[CONSIGNE] Présentez sous forme de tableau Markdown les lignes des enregistrements, en commençant à celle qui contient "How do I perform: Click РБ" et en vous arrêtant après celle qui contient "pos(23,396)", sans les lignes vides. Utilisez deux colonnes, « Numéro » pour le rang de la ligne et « Ligne » pour son texte.

Données de localisation des éléments et du texte:
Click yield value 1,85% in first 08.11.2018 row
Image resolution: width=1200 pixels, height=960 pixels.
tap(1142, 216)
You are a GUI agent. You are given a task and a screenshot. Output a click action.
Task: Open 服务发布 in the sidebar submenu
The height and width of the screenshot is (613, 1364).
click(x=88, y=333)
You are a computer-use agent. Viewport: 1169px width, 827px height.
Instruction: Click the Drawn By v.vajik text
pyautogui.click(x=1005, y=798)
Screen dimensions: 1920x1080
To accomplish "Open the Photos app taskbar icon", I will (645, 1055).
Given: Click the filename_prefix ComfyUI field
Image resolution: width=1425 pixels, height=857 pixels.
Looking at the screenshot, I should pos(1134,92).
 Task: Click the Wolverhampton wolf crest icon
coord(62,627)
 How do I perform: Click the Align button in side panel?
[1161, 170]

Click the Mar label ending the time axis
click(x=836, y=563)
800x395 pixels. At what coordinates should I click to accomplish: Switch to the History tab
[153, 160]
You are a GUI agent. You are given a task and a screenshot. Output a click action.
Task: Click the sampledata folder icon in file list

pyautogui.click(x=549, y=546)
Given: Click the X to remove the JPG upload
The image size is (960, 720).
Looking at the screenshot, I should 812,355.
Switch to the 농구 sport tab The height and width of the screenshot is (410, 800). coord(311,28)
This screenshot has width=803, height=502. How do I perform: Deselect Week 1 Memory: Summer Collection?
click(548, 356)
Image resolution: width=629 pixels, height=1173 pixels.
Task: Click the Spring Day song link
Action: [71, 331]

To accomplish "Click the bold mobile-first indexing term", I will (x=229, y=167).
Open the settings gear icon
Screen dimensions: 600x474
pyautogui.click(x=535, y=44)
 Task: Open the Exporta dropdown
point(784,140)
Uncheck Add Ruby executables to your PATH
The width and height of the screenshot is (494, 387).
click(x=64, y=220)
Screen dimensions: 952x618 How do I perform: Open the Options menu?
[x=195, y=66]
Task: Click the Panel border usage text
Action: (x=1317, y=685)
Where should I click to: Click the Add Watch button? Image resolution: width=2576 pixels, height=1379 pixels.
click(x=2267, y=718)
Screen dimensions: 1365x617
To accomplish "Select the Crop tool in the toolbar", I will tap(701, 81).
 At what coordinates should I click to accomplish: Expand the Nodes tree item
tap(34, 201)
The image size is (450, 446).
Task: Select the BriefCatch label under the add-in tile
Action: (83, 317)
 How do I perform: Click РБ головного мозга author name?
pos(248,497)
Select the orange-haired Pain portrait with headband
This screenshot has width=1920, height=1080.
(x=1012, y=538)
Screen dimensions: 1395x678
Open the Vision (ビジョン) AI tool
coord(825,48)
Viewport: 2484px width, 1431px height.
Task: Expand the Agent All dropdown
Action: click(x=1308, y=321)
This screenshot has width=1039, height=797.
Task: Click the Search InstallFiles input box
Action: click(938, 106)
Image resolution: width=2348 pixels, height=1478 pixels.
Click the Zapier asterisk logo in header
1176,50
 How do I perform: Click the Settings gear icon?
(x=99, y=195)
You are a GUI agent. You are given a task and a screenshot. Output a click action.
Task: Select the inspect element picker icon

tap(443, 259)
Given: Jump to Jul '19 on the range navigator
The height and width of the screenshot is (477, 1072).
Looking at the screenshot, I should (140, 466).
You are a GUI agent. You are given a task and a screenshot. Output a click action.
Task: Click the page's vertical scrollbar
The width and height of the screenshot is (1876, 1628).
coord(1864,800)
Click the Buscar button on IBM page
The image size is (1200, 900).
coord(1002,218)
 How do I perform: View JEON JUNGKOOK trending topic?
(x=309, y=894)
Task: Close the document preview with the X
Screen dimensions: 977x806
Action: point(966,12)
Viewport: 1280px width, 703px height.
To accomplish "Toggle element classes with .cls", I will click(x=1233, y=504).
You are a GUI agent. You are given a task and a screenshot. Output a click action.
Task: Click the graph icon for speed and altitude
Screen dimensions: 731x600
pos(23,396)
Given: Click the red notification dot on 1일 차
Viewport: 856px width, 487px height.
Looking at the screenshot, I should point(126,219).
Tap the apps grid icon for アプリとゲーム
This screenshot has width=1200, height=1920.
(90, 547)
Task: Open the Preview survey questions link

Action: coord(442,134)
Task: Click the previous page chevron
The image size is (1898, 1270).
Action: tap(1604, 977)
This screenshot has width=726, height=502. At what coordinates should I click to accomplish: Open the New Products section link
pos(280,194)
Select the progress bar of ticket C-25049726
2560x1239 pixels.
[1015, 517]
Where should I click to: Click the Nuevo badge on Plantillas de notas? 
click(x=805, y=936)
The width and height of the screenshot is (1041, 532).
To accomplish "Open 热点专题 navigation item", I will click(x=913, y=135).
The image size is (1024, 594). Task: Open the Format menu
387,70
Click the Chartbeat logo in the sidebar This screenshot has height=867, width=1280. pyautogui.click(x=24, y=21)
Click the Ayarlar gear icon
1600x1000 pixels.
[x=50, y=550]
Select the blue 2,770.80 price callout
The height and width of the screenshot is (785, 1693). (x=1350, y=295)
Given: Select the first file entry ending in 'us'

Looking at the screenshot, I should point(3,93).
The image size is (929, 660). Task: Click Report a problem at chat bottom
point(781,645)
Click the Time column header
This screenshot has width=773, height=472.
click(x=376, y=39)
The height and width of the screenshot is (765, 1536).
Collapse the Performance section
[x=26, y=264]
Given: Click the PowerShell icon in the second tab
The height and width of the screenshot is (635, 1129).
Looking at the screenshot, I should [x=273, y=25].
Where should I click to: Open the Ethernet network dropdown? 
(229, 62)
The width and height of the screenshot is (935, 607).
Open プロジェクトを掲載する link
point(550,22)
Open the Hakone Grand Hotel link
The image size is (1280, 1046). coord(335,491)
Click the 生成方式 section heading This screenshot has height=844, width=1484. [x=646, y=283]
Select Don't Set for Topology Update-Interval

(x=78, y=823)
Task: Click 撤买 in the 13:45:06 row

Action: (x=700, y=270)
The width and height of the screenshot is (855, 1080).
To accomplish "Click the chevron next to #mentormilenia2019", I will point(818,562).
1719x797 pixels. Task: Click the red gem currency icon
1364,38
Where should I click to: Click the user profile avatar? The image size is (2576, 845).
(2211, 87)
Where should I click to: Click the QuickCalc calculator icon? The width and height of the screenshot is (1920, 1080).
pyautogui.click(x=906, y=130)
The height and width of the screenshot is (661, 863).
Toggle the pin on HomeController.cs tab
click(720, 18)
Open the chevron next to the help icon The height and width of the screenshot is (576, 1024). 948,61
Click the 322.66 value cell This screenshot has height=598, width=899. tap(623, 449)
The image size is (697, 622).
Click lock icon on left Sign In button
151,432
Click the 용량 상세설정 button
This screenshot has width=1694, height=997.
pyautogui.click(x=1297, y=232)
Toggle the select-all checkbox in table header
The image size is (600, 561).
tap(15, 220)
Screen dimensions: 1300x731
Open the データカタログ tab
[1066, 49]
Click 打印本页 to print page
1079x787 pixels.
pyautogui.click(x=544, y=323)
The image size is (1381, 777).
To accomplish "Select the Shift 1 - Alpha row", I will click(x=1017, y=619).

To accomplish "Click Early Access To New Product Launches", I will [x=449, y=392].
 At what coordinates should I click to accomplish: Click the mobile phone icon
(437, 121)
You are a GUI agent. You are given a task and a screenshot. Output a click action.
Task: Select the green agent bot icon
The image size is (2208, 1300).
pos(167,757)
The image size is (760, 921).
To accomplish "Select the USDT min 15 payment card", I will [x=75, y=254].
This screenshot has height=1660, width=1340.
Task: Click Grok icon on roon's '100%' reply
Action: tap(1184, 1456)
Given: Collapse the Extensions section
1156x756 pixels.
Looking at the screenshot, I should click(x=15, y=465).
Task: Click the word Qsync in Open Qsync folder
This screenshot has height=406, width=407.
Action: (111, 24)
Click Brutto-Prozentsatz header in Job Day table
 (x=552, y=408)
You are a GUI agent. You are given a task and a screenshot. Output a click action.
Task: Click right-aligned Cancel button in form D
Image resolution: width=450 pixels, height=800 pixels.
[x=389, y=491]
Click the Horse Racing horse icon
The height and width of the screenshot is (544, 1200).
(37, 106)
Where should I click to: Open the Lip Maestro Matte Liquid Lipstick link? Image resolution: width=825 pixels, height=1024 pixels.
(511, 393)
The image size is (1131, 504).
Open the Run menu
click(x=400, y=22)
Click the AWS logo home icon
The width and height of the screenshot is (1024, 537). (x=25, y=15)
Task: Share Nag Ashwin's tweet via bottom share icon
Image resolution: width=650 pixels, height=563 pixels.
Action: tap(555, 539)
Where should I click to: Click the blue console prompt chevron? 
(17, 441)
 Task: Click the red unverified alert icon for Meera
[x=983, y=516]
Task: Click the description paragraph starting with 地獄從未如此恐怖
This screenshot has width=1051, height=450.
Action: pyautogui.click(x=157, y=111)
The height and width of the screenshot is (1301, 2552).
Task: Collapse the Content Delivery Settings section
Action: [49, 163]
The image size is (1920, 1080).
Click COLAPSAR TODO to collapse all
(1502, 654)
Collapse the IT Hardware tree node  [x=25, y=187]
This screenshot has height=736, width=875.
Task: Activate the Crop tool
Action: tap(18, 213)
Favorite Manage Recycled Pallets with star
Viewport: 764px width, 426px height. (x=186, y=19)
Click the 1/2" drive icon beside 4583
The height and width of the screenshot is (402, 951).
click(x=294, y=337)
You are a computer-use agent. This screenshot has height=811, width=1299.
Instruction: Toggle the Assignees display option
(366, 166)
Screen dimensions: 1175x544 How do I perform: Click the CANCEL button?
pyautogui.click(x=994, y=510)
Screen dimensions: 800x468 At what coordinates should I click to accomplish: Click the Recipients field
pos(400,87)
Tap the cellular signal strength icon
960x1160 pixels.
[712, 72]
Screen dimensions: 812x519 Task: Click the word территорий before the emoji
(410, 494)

[SOLUTION]
| Numéro | Ligne |
|---|---|
| 1 |  How do I perform: Click РБ головного мозга author name? |
| 2 | pos(248,497) |
| 3 | Select the orange-haired Pain portrait with headband |
| 4 | This screenshot has width=1920, height=1080. |
| 5 | (x=1012, y=538) |
| 6 | Screen dimensions: 1395x678 |
| 7 | Open the Vision (ビジョン) AI tool |
| 8 | coord(825,48) |
| 9 | Viewport: 2484px width, 1431px height. |
| 10 | Task: Expand the Agent All dropdown |
| 11 | Action: click(x=1308, y=321) |
| 12 | This screenshot has width=1039, height=797. |
| 13 | Task: Click the Search InstallFiles input box |
| 14 | Action: click(938, 106) |
| 15 | Image resolution: width=2348 pixels, height=1478 pixels. |
| 16 | Click the Zapier asterisk logo in header |
| 17 | 1176,50 |
| 18 |  How do I perform: Click the Settings gear icon? |
| 19 | (x=99, y=195) |
| 20 | You are a GUI agent. You are given a task and a screenshot. Output a click action. |
| 21 | Task: Select the inspect element picker icon |
| 22 | tap(443, 259) |
| 23 | Given: Jump to Jul '19 on the range navigator |
| 24 | The height and width of the screenshot is (477, 1072). |
| 25 | Looking at the screenshot, I should (140, 466). |
| 26 | You are a GUI agent. You are given a task and a screenshot. Output a click action. |
| 27 | Task: Click the page's vertical scrollbar |
| 28 | The width and height of the screenshot is (1876, 1628). |
| 29 | coord(1864,800) |
| 30 | Click the Buscar button on IBM page |
| 31 | The image size is (1200, 900). |
| 32 | coord(1002,218) |
| 33 |  How do I perform: View JEON JUNGKOOK trending topic? |
| 34 | (x=309, y=894) |
| 35 | Task: Close the document preview with the X |
| 36 | Screen dimensions: 977x806 |
| 37 | Action: point(966,12) |
| 38 | Viewport: 1280px width, 703px height. |
| 39 | To accomplish "Toggle element classes with .cls", I will click(x=1233, y=504). |
| 40 | You are a GUI agent. You are given a task and a screenshot. Output a click action. |
| 41 | Task: Click the graph icon for speed and altitude |
| 42 | Screen dimensions: 731x600 |
| 43 | pos(23,396) |